Copy the news report about the man lost in the Utah desert word for word, in full.
┌─ Exercise text
DENVER (The Blaze/AP) — After wandering for at least three weeks, lost in a remote area of the desert in southern Utah, the only way authorities could describe the 28-year-old autistic man from Colorado when found was emaciated but alive. How did he make it? Living off frogs and roots he found in the Escalante Desert.
William Martin LaFever of Colorado Springs, Colo., told rescuers that in addition to the bits of food he scavenged, he drank water from the Escalante River while attempting to walk from Boulder, Utah, to Page, Ariz., a distance of approximately 90 miles or more by the route he appeared to be taking.
The Garfield County Sheriff's Department estimated he had traveled about 40 miles before he was found.
"It is some of the most rugged, unforgiving terrain you will find anywhere on Earth, jagged cliffs, stone ledges, sandstone, sagebrush, juniper," sheriff's spokeswoman Becki Bronson said in a telephone interview.
"Where William was hiking, there just isn't anyone out there," she said. "There are no people. There are no towns."
The sheriff's department said it was remarkable that searchers aboard a helicopter were able to find LaFever at all, much less alive.
└─
┌─ Recorded information
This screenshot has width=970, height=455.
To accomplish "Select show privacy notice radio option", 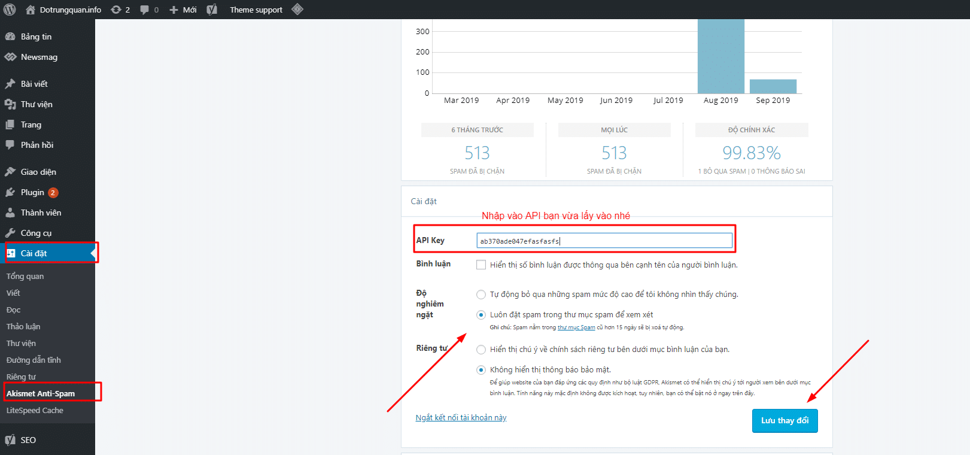I will [481, 350].
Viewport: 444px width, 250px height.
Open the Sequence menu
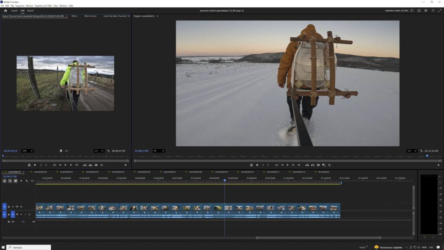(20, 6)
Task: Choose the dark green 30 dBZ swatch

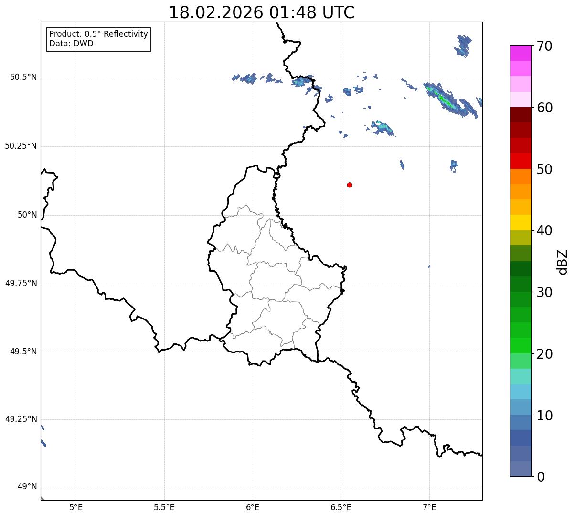Action: click(524, 284)
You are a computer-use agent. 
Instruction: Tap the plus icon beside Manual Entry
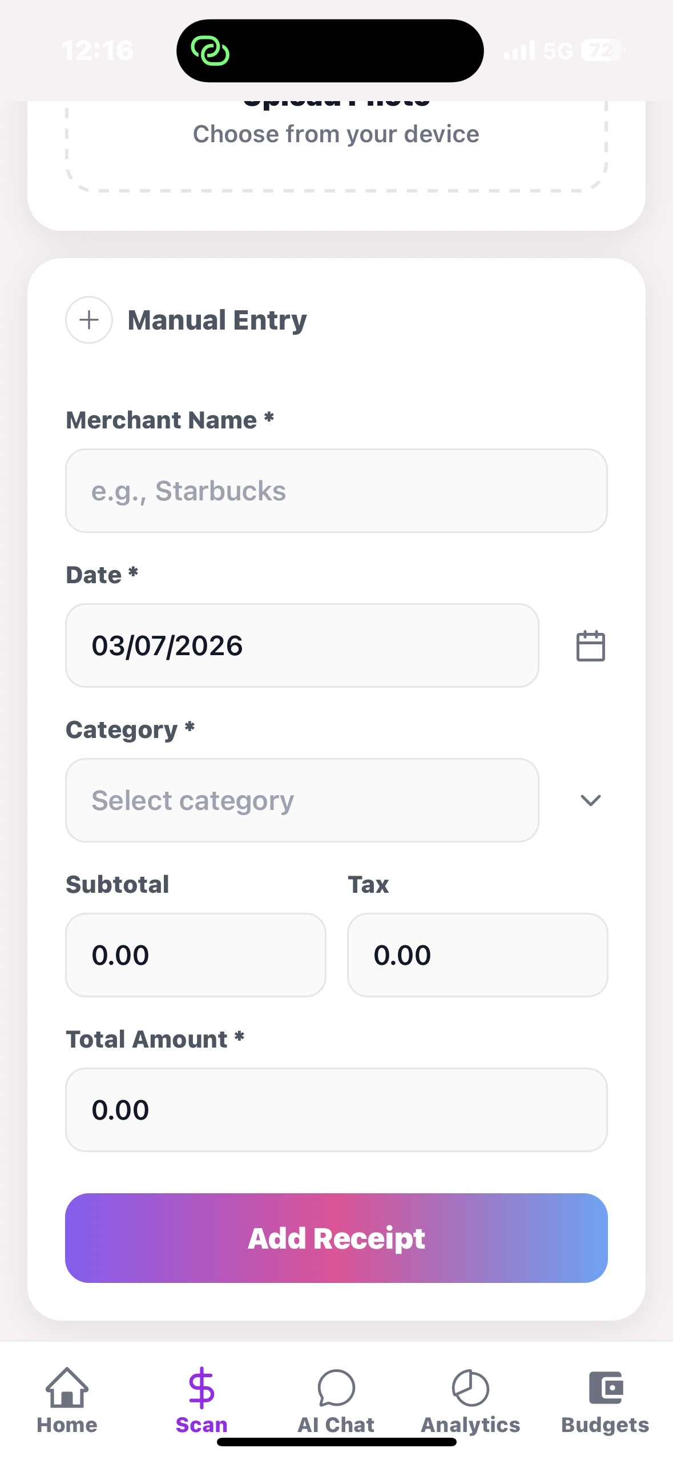89,320
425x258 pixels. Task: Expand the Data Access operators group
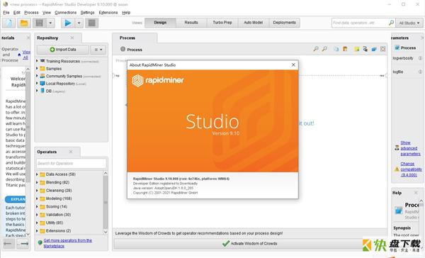(37, 174)
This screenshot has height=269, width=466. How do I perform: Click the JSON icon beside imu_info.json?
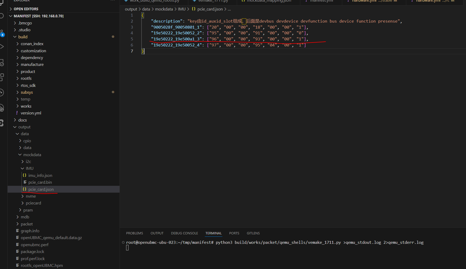point(24,175)
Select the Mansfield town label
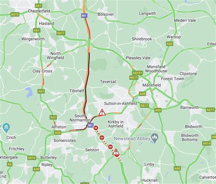Viewport: 216px width, 184px height. pyautogui.click(x=151, y=85)
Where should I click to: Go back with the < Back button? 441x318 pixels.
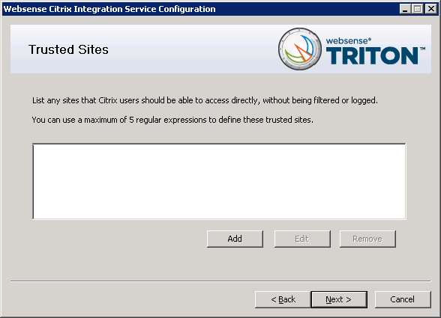tap(283, 299)
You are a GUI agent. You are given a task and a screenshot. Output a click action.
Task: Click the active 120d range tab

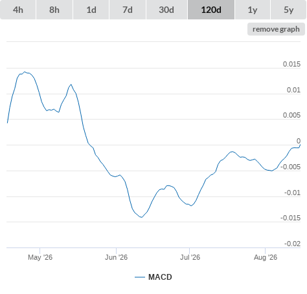coord(211,10)
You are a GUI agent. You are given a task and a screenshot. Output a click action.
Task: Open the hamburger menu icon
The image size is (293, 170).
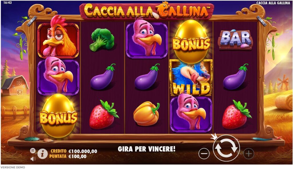pyautogui.click(x=33, y=150)
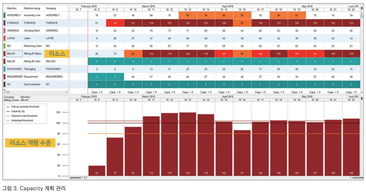
Task: Click the purple FURNACE color marker
Action: coord(4,23)
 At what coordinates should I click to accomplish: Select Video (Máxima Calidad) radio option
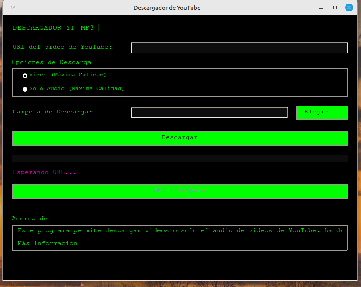click(25, 76)
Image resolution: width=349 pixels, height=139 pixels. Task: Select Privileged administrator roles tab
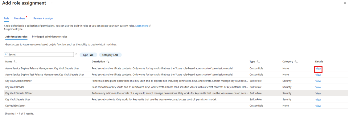coord(50,37)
└─
▶ _Completed task_
DENVER (The Blaze/AP) — After wandering for at least three weeks, lost in a remote area of the desert in southern Utah, the only way authorities could describe the 28-year-old autistic man from Colorado when found was emaciated but alive. How did he make it? Living off frogs and roots he found in the Escalante Desert.
William Martin LaFever of Colorado Springs, Colo., told rescuers that in addition to the bits of food he scavenged, he drank water from the Escalante River while attempting to walk from Boulder, Utah, to Page, Ariz., a distance of approximately 90 miles or more by the route he appeared to be taking.
The Garfield County Sheriff's Department estimated he had traveled about 40 miles before he was found.
"It is some of the most rugged, unforgiving terrain you will find anywhere on Earth, jagged cliffs, stone ledges, sandstone, sagebrush, juniper," sheriff's spokeswoman Becki Bronson said in a telephone interview.
"Where William was hiking, there just isn't anyone out there," she said. "There are no people. There are no towns."
The sheriff's department said it was remarkable that searchers aboard a helicopter were able to find LaFever at all, much less alive.